• Problem statement
Beneath this sentence is a listing. Return its lines from the one containing "Given: Click the last violence content icon" through the last, exactly, and omit the pictures.

• Given data
● ● ● ● ● ● ●

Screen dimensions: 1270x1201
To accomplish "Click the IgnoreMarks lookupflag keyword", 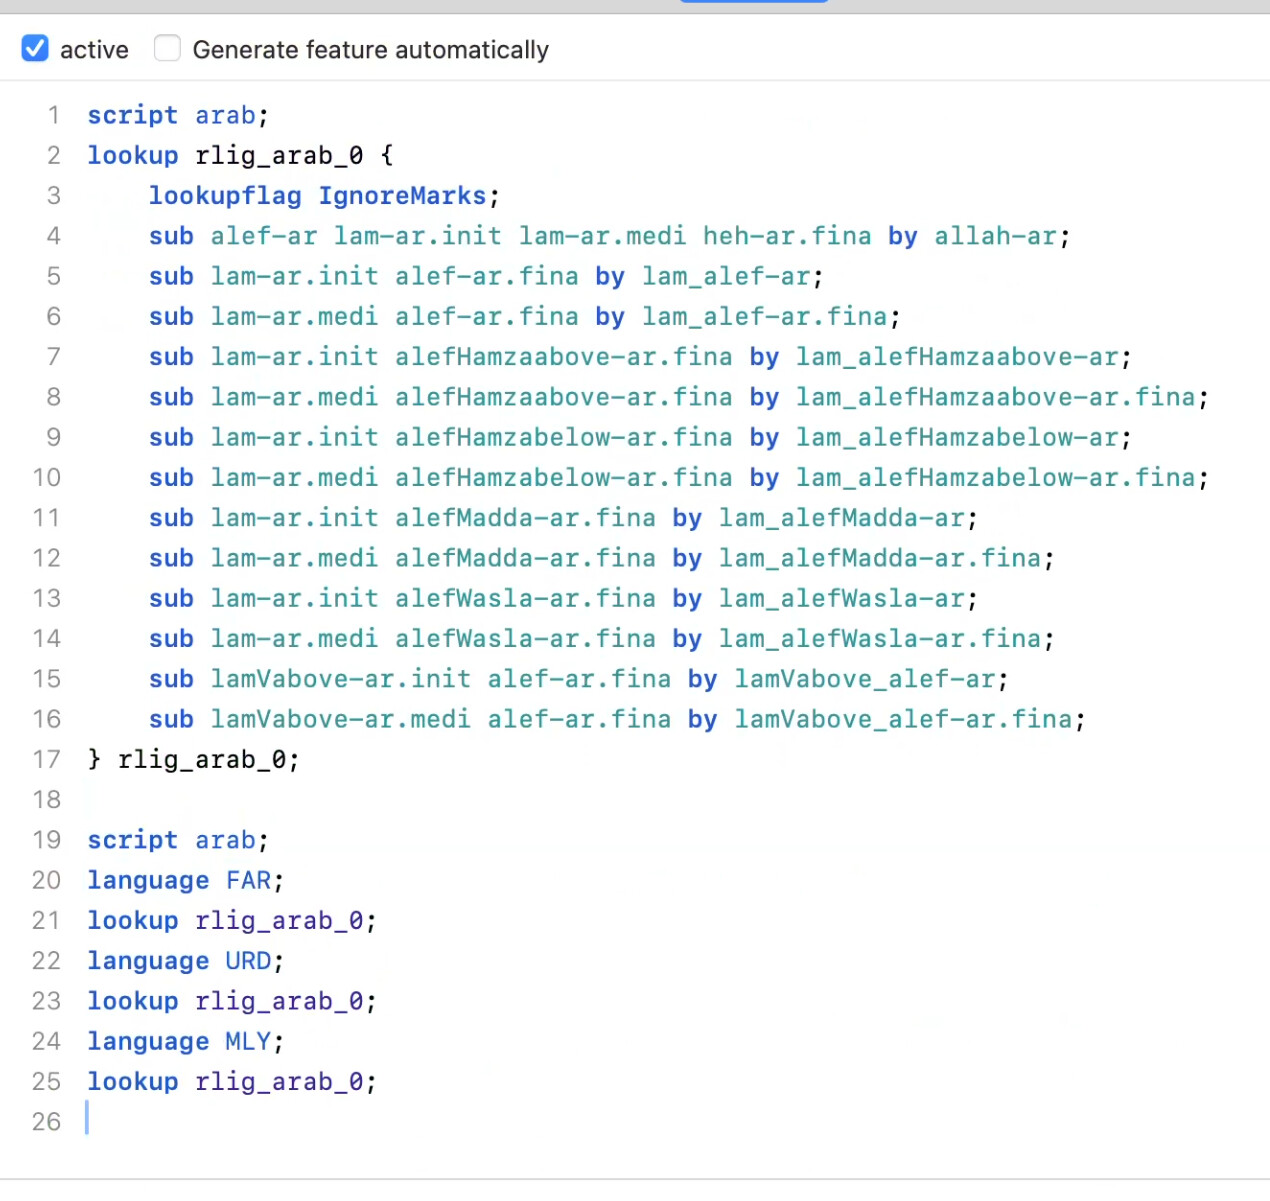I will point(402,196).
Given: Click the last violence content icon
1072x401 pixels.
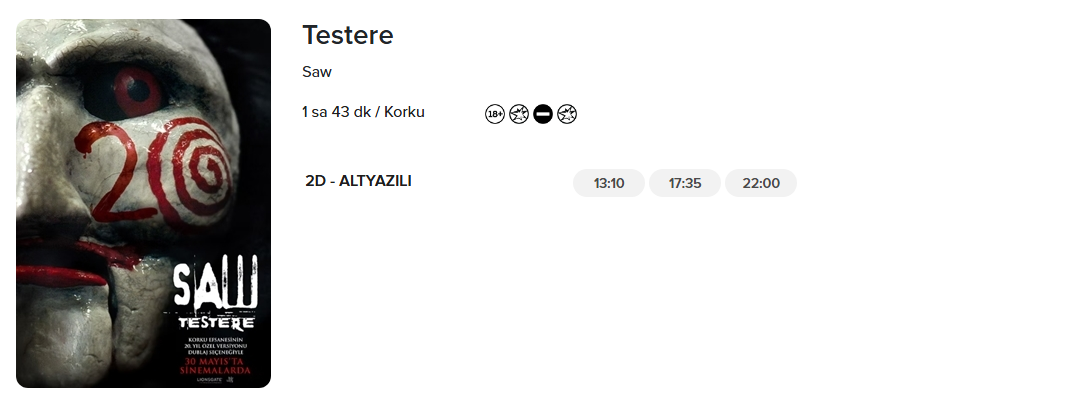Looking at the screenshot, I should pyautogui.click(x=567, y=114).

● ● ● ● ● ● ●

• Answer to the exercise
Given: Click the last violence content icon
1072x401 pixels.
Looking at the screenshot, I should pyautogui.click(x=567, y=114).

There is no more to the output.